Saturday, October 24, 2009

Will You Help?

Today, I'm writing to ask for your help addressing a challenge that has reached epidemic proportions. A scourge that knows no ethnic, racial, religious or geographic boundaries. An insidious affliction that affects rich and poor, tall and short, red and blue, public and private.

The problem I refer to is bullshit.

Once the province of politicians, scalawags and the kid who always forgot to do his homework, bullshit is now pervasive touching every one of our lives. Odds are you know someone who bullshits daily... it could be you!

Bullshit costs tax payers trillions of dollars annually. It results in wasted time and missed opportunity. It ruins relationships.

It you know someone who bullshits, then this article may be for you.

Causes of Bullshitting
The debate rages on as to the real cause of bullshitting; experts are at odds with one another. Yet, I would hazard to propose three causes that seem to pretty much cover it:
  1. Wanting to win an argument at all costs
  2. Not wanting to be found out (e.g., cheating on your partner, failing to fulfill a promise, not completing a work assignment, not wanting people to know that you listen to Barbara Streisand records, etc.)
  3. Not wanting to be honest about your real intentions or beliefs (e.g., agreeing with something to avoid an argument, saying you can't make an appointment when you simply don't want to go, saying you loved something that you really didn't like, etc.)
Identification and Acknowledgment
The first step to eradicating bullshit in your life is to recognize it when it's happening and then to act swiftly and decisively. Fortunately, many bullshitters are not skilled. You can tell immediately when they turn it on by looking for one or more of the following signs:
  1. An upward inflection at the end of a statement making it sound like a question, rather than a fact.
  2. Eyes looking up and to the left indicating that they're accessing visually constructed images rather than visually remembered images (eyes up and to the right).
  3. Eye looking left indicating that they're access constructed auditory images, versus remembered auditory images (eyes right).
  4. Hesitation and stammering.
  5. A smile that involves there mouth only, and not the rest of their face.
  6. Looking at you to see if you bought it before continuing.
  7. Really, really ridiculous statements.
  8. Statements preceded by "Would you believe..."
When seeing one or more of these key indicators, the easiest and perhaps best response is to ask, "Is that true?"

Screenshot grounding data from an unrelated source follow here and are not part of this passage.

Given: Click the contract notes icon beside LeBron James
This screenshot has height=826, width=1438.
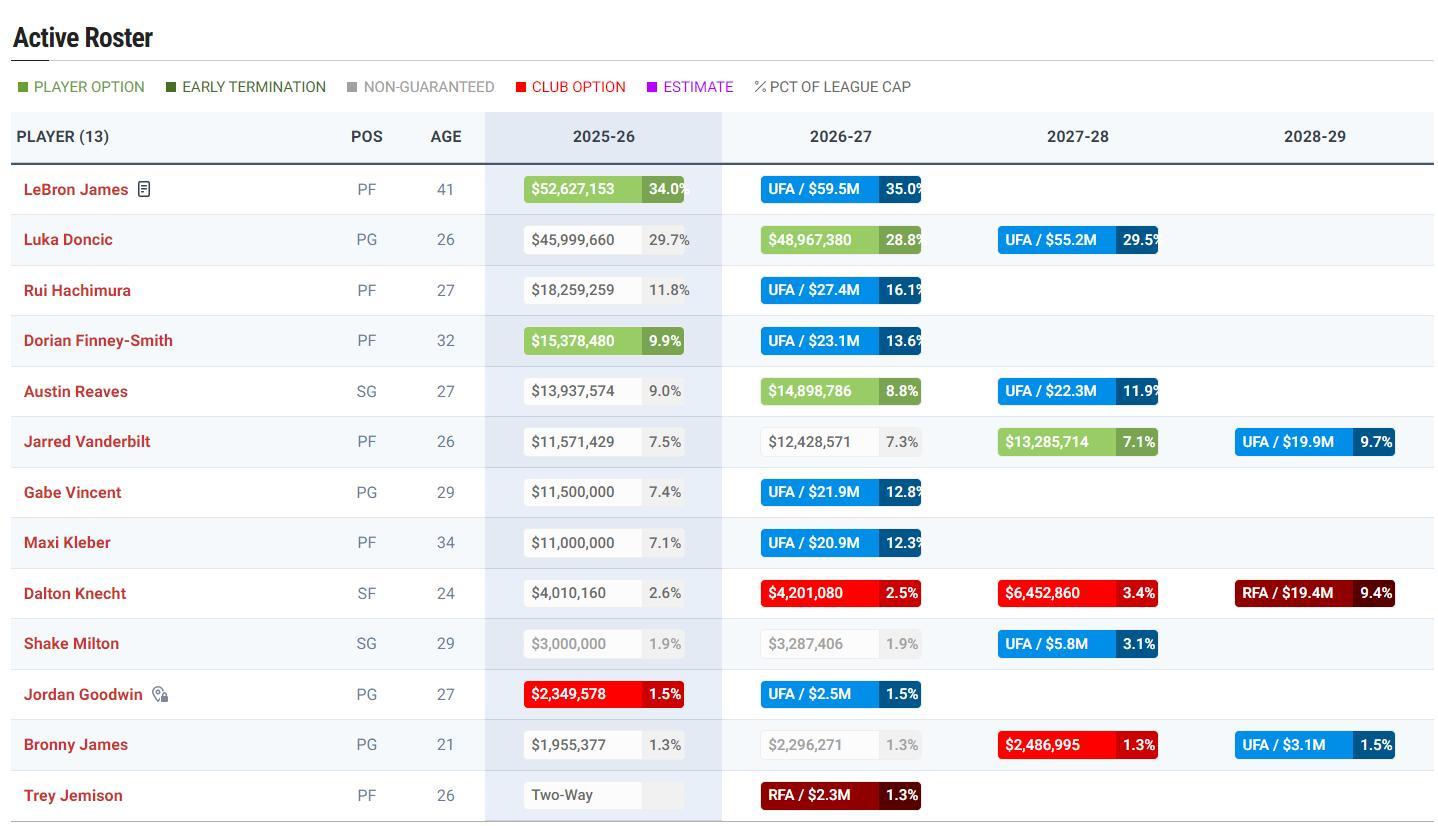Looking at the screenshot, I should pos(144,189).
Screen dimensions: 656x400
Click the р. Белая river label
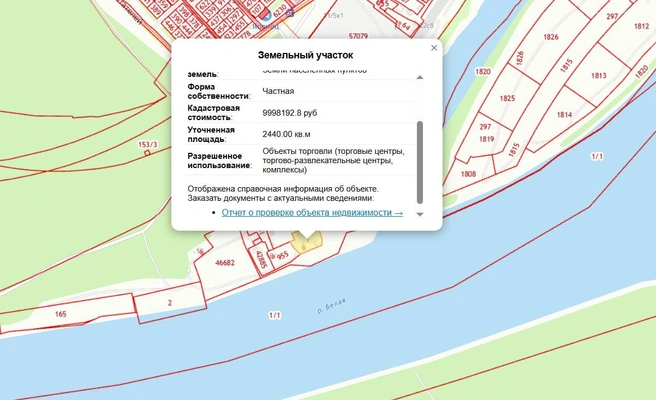331,305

Typically, the inept bullshitter will stop in his tracks. He may hem and haw. He'll look to his left seeking some kind of visual or aural inspiration. He may avert his eyes or look away so that you can't see his mouth.

With any luck, he'll simply say, "no" or "no really" or "not exactly."

At this point, he may launch into myriad explanations, justifications and excuses, but you're not through the hard part.

Dealing with the Adept
As the epidemic rages on, practicing bullshitters are getting better and better and better. I'm going to outline several techniques used by adept bullshit artists to help you identify it when it's happening.

The Confident Bullshitter
Many bullshitters learn early on that, if you look someone directly in the eye, say things with strength and confidence and without hesitation, and if you don't let the ends of your mouth curve up, you can get away with pretty much anything.

The thing that gives away these artists is that they don't actually believe what they're saying. They find it hard to hold your gaze for an extended period of time. The mask that they screw their face into feels unnatural and is hard to maintain.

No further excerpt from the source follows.